Mevsim yazken, en kıyaslanma mağduru ise Ege'nin incisi tabir edilen Bodrum oluyor. Bodrum ile Çeşme'yi kıyaslamaya doyamıyor 'lifestyle' cinsinden köşeci arkadaşlar. Oysa ki bu büyük bir yanlış. Neden mi?
Çünkü 1: Bodrum, cebinden dörtbeş Çeşme çıkarır!
Çünkü 2: Siz bakmayın Yalıkavak-Türkbükü ve arada kendini gösteren Gümüşlük ekseninde yazılan yorumlara, çıkan magazin haberlerine; bunun Bitez'i var, Bodrum merkezi var, Turgutreis'i var, Akyarlar'ı var, Güvercinlik'i var, Gündoğan'ı var, Yahşi'si var, var da var...
Çünkü 3: Çeşme- Alaçatı diye diye bitiremedikleri, mekanlarının doluluğunu öve öve doyamadıkları, Bodrum'a fark attığını söyledikleri yer; toplasan dört-beş sokaktan ibaret.

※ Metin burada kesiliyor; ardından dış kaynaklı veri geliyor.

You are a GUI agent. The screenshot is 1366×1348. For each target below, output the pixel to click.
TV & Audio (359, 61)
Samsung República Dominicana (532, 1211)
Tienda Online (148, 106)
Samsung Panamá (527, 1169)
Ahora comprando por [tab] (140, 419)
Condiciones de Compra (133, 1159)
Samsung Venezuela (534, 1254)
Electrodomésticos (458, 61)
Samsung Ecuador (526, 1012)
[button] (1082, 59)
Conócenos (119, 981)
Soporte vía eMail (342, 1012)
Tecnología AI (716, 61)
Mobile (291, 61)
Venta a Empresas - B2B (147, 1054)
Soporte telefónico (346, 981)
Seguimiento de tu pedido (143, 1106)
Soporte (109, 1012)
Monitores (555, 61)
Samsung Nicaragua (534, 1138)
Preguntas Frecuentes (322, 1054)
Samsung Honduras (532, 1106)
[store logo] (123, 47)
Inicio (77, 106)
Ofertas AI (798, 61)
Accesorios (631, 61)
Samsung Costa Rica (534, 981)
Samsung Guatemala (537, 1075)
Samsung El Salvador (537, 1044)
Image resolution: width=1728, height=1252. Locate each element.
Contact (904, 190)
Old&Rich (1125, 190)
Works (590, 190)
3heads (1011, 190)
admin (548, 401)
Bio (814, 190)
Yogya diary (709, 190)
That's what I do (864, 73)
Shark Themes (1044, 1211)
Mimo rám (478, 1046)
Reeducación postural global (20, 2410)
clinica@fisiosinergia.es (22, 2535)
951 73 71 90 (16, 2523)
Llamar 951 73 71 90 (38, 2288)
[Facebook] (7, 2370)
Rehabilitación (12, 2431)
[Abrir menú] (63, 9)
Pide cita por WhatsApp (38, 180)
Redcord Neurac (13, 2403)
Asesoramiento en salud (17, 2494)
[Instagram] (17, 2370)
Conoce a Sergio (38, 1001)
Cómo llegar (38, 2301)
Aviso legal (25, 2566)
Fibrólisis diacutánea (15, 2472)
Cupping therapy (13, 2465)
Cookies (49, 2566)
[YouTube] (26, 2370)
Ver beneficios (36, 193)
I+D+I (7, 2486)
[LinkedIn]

Tabii ki dolu olacak, tabii ki mekanlar iş yapacak.
Çünkü 4: Bodrum en boş göründüğünde bile, oradaki herkesi toplayıp Alaçatı'ya götürsen, Alaçatı'da içecek su, kalacak yer bulamazsın.
Çünkü 5: Alaçatı Eylül başında biter, Bodrum 12 ay tadından yenmez, sürprizleri bitmez.
Çünkü 6: Bodrum'da; küçük İstanbul durumuna getirilmiş Yalıkavak ve Türkbükü dışında gezilecek, görülecek, kalınacak onlarca güzel yer, nefis salaş restoranlar, bahçeler içinde mekanlar, beach partisiz plajlar var. Bu, tamamen tatile gidenin ne istediğine bağlı.
Özetle; Bodrum-Çeşme kıyaslaması büyük bir yanlış ve haksızlıktır. Ha eğer tartışacaksak; Bodrum'un canına okuyan, havasını kaçıran, geleceğini tehlikeye atan inşaatları, çirkin yapıları konuşalım.
Bodrum'u nasıl koruyacağımızı masaya yatıralım mesela.